→ Task goal: Reproduce the stretch from the start of the records through the line that contains "ip-version-label: IP版本 is", replacing "screenshot" with "screen image" and keeping everything else unchanged.

+++++

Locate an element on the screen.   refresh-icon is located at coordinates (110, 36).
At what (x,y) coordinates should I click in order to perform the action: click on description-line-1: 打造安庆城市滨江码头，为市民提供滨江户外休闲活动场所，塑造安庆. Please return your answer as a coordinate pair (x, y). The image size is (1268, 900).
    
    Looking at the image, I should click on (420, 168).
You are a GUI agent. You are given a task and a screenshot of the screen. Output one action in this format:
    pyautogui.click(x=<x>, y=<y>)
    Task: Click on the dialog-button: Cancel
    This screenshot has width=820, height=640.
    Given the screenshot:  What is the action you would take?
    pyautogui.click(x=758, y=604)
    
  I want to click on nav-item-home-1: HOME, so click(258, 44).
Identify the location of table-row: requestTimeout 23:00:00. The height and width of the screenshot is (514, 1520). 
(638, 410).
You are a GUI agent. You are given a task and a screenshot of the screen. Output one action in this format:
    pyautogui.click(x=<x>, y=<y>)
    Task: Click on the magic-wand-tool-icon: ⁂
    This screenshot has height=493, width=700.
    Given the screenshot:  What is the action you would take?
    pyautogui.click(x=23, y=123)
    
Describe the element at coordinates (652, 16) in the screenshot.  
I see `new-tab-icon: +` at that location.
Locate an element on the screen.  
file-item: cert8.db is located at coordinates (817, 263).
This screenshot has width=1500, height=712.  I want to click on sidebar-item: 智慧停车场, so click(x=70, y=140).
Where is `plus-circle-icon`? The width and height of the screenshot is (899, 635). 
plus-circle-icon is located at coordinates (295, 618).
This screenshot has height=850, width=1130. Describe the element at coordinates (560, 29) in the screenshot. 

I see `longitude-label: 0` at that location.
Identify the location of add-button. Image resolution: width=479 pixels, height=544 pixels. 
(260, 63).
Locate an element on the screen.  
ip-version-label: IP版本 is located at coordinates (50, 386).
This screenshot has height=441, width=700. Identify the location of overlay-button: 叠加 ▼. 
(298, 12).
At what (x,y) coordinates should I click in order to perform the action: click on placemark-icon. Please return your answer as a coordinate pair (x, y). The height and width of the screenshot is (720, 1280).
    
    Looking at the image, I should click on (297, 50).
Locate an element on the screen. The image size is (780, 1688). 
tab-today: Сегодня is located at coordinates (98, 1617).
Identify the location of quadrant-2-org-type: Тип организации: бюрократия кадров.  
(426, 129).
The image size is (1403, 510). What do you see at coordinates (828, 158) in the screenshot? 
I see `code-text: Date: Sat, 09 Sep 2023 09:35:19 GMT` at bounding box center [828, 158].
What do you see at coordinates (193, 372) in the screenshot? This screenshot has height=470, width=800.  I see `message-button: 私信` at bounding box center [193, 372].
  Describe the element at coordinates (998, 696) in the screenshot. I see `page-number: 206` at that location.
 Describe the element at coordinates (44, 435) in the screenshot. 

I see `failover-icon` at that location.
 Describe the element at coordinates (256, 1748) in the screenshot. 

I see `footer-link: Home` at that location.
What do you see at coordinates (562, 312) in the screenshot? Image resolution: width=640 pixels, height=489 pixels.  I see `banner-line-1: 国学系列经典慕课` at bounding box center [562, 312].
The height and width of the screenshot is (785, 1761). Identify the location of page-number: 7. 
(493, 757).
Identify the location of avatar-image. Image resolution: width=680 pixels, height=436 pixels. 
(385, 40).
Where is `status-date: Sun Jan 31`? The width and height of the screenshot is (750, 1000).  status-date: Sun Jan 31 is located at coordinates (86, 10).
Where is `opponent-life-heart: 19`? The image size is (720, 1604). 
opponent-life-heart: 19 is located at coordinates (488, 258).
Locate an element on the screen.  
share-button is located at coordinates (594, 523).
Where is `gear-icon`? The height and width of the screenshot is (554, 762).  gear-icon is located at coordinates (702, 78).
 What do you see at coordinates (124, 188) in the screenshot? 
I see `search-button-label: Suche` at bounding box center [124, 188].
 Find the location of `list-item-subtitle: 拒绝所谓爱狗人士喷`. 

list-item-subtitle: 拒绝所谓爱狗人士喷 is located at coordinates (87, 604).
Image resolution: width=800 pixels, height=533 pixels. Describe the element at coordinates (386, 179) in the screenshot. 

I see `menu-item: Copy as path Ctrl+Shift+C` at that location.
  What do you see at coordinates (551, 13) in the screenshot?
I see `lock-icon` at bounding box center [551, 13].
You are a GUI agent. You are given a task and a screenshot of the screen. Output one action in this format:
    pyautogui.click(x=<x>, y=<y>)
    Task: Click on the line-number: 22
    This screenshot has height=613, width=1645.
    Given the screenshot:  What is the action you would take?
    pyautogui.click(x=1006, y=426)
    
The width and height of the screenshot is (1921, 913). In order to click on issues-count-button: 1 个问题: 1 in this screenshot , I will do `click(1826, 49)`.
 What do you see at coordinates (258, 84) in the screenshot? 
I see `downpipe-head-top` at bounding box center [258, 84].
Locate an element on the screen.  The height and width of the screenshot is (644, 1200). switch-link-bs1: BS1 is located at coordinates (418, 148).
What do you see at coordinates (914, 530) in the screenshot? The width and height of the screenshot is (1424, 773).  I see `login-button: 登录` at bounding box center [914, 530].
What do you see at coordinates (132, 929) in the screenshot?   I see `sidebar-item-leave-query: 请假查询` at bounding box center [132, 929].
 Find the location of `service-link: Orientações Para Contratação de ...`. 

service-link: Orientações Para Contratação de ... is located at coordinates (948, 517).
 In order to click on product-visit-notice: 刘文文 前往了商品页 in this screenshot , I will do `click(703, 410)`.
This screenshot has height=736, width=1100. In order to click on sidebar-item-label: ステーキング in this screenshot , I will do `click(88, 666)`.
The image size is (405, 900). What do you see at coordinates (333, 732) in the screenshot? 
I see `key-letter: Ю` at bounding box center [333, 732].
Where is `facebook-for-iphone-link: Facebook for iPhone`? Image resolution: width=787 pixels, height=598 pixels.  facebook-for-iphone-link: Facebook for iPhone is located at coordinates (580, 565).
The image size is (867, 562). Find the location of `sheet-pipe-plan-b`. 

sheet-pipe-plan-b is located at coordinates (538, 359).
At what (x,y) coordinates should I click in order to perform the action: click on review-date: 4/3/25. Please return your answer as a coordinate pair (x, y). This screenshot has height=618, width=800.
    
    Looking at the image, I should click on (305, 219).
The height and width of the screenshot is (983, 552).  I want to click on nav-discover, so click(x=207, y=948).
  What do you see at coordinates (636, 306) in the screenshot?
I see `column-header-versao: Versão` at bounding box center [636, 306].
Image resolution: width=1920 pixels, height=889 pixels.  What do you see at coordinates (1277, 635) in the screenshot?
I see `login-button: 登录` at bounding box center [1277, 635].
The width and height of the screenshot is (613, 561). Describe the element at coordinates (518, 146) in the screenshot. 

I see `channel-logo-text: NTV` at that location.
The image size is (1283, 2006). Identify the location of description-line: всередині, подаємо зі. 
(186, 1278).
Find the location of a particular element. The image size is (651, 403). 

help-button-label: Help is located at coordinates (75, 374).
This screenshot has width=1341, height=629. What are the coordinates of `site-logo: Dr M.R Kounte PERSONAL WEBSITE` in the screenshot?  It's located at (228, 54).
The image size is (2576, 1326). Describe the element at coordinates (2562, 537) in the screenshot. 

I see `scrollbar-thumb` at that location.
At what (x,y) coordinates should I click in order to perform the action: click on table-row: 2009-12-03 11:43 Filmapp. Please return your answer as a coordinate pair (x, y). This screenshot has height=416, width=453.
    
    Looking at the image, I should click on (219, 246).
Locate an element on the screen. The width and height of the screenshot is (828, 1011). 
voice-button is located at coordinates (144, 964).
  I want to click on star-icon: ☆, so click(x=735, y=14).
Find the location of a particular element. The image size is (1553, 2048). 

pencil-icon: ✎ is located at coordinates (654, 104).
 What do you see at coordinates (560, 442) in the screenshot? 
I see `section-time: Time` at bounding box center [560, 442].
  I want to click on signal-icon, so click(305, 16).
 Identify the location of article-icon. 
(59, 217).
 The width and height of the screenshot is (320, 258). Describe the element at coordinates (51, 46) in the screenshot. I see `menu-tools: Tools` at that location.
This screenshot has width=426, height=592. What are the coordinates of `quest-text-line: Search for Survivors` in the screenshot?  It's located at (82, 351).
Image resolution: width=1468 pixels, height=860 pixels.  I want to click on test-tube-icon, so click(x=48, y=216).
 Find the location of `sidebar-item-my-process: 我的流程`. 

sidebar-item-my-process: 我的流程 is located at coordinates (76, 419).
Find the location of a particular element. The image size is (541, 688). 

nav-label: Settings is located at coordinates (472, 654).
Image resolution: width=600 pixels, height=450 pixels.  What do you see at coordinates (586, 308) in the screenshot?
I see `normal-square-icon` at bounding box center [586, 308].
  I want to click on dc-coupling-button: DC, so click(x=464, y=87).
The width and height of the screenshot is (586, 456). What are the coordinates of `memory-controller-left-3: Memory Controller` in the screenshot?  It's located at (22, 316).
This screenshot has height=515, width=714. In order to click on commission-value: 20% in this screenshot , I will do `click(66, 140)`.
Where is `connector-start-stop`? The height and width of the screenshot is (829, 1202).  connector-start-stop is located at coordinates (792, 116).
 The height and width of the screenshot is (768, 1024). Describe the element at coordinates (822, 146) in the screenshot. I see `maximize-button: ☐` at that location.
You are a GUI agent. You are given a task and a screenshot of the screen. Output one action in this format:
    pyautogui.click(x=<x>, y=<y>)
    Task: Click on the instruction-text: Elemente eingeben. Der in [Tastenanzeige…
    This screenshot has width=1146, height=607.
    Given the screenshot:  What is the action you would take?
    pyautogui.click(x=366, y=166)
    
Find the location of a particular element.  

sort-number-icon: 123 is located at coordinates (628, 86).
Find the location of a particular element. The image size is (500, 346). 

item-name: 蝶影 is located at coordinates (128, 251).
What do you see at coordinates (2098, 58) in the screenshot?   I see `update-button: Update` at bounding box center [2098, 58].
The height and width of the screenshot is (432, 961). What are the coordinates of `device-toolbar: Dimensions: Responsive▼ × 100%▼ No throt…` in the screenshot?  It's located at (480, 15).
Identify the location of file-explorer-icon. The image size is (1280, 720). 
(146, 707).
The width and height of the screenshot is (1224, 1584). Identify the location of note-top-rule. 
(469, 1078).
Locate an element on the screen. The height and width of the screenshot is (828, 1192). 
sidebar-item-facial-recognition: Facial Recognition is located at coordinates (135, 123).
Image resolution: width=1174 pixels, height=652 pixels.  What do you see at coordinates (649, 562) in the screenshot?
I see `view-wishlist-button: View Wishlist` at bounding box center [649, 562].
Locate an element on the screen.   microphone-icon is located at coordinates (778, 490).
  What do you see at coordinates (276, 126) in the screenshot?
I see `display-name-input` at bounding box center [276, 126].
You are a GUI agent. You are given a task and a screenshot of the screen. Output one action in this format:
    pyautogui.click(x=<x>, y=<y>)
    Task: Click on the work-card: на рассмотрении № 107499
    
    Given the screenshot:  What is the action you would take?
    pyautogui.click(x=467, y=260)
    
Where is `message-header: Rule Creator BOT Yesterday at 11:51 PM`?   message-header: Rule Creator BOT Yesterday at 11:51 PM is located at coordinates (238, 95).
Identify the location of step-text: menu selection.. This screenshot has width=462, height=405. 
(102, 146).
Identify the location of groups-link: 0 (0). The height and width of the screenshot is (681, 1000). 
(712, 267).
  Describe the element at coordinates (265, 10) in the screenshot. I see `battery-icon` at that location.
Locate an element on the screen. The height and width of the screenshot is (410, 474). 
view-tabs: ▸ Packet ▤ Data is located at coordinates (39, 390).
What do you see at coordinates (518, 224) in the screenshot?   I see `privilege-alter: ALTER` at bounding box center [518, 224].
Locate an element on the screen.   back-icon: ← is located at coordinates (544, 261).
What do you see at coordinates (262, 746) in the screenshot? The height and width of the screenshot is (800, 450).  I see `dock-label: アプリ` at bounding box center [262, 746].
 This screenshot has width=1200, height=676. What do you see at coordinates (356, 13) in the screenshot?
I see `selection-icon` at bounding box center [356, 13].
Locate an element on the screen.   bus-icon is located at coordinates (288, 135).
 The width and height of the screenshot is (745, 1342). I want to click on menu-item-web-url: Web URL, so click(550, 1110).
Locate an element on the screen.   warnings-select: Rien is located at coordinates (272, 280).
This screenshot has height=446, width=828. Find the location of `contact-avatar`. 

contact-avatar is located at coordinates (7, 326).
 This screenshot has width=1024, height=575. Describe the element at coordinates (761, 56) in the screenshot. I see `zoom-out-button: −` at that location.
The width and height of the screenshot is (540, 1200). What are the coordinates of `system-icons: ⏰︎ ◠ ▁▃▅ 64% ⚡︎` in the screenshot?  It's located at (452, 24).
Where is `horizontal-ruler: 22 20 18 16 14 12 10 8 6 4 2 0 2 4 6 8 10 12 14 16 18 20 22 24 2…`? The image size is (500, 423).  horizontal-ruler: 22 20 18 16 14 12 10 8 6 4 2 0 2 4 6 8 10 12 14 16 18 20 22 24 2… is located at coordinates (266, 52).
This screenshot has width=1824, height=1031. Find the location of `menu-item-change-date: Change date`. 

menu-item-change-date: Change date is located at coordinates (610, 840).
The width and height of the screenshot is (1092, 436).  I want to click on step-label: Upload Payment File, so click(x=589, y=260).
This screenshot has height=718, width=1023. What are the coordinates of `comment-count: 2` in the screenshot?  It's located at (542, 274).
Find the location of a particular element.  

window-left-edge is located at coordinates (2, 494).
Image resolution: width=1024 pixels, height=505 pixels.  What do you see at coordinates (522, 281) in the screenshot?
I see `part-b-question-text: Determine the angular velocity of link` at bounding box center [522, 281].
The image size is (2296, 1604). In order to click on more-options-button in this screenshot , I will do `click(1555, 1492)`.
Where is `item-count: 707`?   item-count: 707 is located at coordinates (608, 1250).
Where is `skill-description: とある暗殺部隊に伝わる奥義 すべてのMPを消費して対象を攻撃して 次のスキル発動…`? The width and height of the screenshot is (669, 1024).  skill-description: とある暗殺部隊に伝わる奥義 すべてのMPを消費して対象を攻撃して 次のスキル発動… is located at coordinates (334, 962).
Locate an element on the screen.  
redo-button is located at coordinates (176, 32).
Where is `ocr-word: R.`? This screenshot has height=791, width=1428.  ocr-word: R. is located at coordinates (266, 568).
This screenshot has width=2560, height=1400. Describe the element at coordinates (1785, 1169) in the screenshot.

+++++

→ Answer to the problem:
Locate an element on the screen.   refresh-icon is located at coordinates (110, 36).
At what (x,y) coordinates should I click in order to perform the action: click on description-line-1: 打造安庆城市滨江码头，为市民提供滨江户外休闲活动场所，塑造安庆. Please return your answer as a coordinate pair (x, y). The image size is (1268, 900).
    
    Looking at the image, I should click on (420, 168).
You are a GUI agent. You are given a task and a screen image of the screen. Output one action in this format:
    pyautogui.click(x=<x>, y=<y>)
    Task: Click on the dialog-button: Cancel
    This screen image has width=820, height=640.
    Given the screen image:  What is the action you would take?
    pyautogui.click(x=758, y=604)
    
  I want to click on nav-item-home-1: HOME, so click(258, 44).
Identify the location of table-row: requestTimeout 23:00:00. The height and width of the screen image is (514, 1520). 
(638, 410).
You are a GUI agent. You are given a task and a screen image of the screen. Output one action in this format:
    pyautogui.click(x=<x>, y=<y>)
    Task: Click on the magic-wand-tool-icon: ⁂
    This screen image has height=493, width=700.
    Given the screen image:  What is the action you would take?
    pyautogui.click(x=23, y=123)
    
Describe the element at coordinates (652, 16) in the screen image.  
I see `new-tab-icon: +` at that location.
Locate an element on the screen.  
file-item: cert8.db is located at coordinates (817, 263).
This screen image has width=1500, height=712.  I want to click on sidebar-item: 智慧停车场, so click(x=70, y=140).
Where is `plus-circle-icon`? The width and height of the screen image is (899, 635). 
plus-circle-icon is located at coordinates (295, 618).
This screen image has height=850, width=1130. Describe the element at coordinates (560, 29) in the screen image. 

I see `longitude-label: 0` at that location.
Identify the location of add-button. Image resolution: width=479 pixels, height=544 pixels. 
(260, 63).
Locate an element on the screen.  
ip-version-label: IP版本 is located at coordinates (50, 386).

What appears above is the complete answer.